Tuesday, May 07, 2024

Razors & a Tactile Presence of My Rosemary


 

 

When I leave my bedroom, there is a picture on the hallway of Rosemary and Alexandra that I took (Pentacon F camera with 50mm Tessar lens) March 1975, in the Desierto de Altar in Northern Mexico. With Hilary we were driving our blue VW Beetle from Mexico City to what was going to be our new home in Vancouver. The perspective of the mountains behind was odd as we could not tell if the mountains were far away or if they were close and small.

I see in this photograph with their smiles, the future that lay ahead of us. A new adventure we were to have in a new city.

Now I realize that it is all a memory. Rosemary and her smile are gone. Alexandra (we call her Ale, pronounced Aleh) remains. 

The Rest is Memory

No matter what I do or where I am in my Kits house it seems that I can experience the presence of Rosemary and her smile. Today I could not shave as the razor was worn out. The razor in question was the last one that was purchased in a set by Rosemary before she died on December 9, 2020. She always had handy for me my shaving cream and razors.

I had to go to Safeway with the razor in my pocket so that I could find the correct one. Rosemary would have known.
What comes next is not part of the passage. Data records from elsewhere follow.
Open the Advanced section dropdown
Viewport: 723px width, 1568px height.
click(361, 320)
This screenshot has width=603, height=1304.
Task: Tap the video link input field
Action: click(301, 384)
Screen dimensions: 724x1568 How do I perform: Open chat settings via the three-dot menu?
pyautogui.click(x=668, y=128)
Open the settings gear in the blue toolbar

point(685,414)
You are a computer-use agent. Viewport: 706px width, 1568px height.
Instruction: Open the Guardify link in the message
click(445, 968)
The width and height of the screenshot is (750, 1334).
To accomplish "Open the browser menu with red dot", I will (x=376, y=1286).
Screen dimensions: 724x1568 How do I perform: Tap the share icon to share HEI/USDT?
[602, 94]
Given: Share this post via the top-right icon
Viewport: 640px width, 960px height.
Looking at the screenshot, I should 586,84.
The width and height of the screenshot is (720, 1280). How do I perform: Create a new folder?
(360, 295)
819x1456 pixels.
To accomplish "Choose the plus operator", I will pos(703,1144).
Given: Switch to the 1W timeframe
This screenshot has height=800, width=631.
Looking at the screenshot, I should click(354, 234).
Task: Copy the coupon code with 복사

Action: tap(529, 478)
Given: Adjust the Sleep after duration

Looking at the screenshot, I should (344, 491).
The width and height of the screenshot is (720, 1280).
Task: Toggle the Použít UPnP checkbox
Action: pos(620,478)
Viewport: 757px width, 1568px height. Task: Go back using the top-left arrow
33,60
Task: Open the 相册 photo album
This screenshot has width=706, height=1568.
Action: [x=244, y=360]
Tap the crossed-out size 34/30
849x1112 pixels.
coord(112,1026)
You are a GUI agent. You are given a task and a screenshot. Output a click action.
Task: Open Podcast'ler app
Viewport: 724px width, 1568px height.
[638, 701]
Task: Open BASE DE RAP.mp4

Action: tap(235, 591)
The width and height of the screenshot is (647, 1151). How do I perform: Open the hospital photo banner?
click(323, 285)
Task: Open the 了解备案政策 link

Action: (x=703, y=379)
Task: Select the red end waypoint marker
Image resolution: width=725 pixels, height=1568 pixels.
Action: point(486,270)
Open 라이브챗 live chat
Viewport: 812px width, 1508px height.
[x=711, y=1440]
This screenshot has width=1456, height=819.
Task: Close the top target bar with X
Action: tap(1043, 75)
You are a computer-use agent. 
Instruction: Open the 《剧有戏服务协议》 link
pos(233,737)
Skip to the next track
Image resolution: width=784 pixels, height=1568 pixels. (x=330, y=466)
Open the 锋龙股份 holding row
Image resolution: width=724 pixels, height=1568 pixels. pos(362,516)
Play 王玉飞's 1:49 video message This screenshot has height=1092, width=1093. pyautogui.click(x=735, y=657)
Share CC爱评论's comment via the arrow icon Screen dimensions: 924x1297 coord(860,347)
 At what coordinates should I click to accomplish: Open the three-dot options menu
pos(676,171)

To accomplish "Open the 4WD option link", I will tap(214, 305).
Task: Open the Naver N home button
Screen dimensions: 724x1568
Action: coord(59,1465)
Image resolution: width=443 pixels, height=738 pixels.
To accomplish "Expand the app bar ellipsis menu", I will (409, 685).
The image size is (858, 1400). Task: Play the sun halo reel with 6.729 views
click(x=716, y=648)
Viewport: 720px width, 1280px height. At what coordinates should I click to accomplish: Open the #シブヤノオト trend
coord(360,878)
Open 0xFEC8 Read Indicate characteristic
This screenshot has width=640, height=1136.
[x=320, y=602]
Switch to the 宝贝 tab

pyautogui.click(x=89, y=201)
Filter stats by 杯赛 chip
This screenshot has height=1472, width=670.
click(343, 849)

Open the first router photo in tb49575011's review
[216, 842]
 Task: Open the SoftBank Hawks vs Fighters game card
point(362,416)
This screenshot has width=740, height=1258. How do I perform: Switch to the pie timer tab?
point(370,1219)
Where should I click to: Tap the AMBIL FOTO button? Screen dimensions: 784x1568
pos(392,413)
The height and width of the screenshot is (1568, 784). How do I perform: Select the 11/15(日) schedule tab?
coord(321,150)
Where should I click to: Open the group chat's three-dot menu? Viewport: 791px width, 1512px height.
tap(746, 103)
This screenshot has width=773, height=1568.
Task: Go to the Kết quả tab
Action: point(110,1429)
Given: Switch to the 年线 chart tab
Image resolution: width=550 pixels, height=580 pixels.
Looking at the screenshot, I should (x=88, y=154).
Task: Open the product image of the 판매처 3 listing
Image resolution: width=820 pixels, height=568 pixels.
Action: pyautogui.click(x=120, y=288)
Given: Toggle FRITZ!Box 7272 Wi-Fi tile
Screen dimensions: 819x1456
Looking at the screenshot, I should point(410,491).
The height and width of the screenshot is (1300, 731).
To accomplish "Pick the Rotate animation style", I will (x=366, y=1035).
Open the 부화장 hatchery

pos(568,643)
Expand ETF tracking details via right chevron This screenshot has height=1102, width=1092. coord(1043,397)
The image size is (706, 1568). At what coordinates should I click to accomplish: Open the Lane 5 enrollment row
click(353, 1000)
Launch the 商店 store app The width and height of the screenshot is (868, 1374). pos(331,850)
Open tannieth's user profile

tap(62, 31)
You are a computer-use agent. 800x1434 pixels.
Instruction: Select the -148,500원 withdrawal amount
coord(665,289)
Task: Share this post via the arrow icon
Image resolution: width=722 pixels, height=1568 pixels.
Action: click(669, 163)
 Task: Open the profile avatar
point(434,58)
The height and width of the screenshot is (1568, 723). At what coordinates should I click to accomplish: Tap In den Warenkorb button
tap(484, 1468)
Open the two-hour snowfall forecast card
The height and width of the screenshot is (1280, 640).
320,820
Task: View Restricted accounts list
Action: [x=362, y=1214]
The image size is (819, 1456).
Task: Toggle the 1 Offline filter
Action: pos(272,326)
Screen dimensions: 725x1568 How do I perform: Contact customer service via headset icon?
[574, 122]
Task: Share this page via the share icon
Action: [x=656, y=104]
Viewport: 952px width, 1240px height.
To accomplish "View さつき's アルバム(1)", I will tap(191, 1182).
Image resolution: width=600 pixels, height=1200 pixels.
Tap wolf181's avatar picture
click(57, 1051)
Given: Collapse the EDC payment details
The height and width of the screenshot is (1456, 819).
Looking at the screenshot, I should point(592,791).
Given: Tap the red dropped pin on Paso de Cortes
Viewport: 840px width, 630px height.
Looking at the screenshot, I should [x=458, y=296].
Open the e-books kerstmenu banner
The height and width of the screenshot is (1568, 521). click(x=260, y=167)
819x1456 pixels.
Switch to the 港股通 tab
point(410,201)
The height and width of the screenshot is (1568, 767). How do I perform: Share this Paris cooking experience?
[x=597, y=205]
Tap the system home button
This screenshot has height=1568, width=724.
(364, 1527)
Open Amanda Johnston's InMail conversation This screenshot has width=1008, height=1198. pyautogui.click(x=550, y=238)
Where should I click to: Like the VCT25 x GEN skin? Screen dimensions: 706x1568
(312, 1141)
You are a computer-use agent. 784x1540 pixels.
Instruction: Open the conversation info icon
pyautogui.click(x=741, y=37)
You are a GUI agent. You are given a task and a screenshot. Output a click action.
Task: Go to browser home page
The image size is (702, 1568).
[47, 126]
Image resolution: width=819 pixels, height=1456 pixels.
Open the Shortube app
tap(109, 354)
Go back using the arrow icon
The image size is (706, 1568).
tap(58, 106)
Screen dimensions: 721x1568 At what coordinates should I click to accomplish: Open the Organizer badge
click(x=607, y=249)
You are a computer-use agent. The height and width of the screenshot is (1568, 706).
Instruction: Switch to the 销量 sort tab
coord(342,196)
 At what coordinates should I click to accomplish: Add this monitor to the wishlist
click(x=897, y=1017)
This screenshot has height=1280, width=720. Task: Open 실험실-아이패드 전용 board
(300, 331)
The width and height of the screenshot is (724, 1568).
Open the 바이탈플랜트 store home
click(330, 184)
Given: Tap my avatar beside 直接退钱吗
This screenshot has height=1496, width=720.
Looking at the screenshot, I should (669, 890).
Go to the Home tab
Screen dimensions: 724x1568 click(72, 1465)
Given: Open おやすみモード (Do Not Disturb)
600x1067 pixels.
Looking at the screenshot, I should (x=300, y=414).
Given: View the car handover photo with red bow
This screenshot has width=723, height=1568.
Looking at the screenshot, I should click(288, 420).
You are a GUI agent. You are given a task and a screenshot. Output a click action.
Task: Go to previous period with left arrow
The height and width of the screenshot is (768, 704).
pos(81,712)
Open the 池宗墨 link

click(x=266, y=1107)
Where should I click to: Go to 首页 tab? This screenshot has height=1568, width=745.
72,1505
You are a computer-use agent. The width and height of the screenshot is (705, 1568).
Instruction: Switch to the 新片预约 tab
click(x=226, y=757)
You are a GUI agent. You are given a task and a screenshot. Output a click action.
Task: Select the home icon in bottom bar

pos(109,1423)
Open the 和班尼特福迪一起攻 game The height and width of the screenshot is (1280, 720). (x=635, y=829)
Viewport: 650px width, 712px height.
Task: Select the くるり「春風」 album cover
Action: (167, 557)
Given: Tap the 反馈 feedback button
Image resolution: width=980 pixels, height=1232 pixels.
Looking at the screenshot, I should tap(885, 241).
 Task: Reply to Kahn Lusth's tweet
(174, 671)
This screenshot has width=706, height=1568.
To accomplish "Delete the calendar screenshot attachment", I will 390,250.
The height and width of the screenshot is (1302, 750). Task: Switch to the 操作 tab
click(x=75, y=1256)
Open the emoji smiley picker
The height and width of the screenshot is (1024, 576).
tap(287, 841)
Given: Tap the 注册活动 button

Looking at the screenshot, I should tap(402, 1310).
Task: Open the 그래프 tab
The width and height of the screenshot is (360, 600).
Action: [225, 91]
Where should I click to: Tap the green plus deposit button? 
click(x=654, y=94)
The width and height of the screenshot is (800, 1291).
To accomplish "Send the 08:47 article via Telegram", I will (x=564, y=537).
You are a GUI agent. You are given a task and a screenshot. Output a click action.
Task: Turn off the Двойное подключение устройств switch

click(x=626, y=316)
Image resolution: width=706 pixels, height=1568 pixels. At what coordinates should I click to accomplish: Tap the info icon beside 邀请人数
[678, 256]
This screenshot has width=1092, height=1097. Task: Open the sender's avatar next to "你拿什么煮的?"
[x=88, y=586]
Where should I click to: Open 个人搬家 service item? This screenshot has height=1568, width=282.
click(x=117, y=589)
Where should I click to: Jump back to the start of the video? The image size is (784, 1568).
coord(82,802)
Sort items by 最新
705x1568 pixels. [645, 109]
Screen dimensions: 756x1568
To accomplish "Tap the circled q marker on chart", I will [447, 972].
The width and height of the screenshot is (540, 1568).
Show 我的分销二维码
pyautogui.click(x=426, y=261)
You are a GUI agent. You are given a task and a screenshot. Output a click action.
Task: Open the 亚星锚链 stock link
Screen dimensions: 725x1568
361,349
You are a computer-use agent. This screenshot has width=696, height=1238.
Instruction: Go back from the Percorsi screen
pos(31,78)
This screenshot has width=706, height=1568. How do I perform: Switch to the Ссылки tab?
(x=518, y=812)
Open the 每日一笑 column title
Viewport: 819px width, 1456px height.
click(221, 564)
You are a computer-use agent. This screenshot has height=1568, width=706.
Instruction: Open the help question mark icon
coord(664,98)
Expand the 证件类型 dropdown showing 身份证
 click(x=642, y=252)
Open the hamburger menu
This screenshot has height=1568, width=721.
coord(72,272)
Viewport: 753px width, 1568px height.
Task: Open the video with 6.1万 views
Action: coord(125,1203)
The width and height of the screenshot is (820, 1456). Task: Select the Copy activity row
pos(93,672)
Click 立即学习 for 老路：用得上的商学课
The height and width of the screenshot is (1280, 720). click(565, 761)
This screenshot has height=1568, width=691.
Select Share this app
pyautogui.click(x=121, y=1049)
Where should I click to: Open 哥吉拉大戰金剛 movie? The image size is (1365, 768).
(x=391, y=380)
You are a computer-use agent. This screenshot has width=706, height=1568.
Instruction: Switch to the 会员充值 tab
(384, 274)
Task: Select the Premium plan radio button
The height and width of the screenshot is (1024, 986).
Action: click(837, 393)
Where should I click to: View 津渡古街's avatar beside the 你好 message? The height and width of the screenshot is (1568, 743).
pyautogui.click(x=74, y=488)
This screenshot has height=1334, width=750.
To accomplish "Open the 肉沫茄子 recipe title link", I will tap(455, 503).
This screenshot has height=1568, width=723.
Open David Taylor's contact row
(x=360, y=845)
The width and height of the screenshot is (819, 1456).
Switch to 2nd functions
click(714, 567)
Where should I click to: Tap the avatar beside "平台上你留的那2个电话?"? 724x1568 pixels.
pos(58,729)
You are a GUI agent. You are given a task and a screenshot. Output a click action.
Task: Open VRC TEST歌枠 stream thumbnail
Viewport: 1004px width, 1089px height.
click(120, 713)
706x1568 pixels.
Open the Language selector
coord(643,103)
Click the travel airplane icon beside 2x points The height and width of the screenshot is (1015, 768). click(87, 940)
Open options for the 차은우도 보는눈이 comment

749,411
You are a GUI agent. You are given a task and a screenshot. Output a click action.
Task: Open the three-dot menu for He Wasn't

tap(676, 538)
Because I studied engineering (failed electricity) at Mexico City College in 1962 I was taught well the calculus. In calculus if you look at an asymptote curve you know that it will reach either the y axis or x axis only at infinity. It gets there little by little. What this means is that while I no longer have razors that Rosemary bought there are plenty of other indications of her existence in this house. While I may have memories of her, there are many tactile ones, too.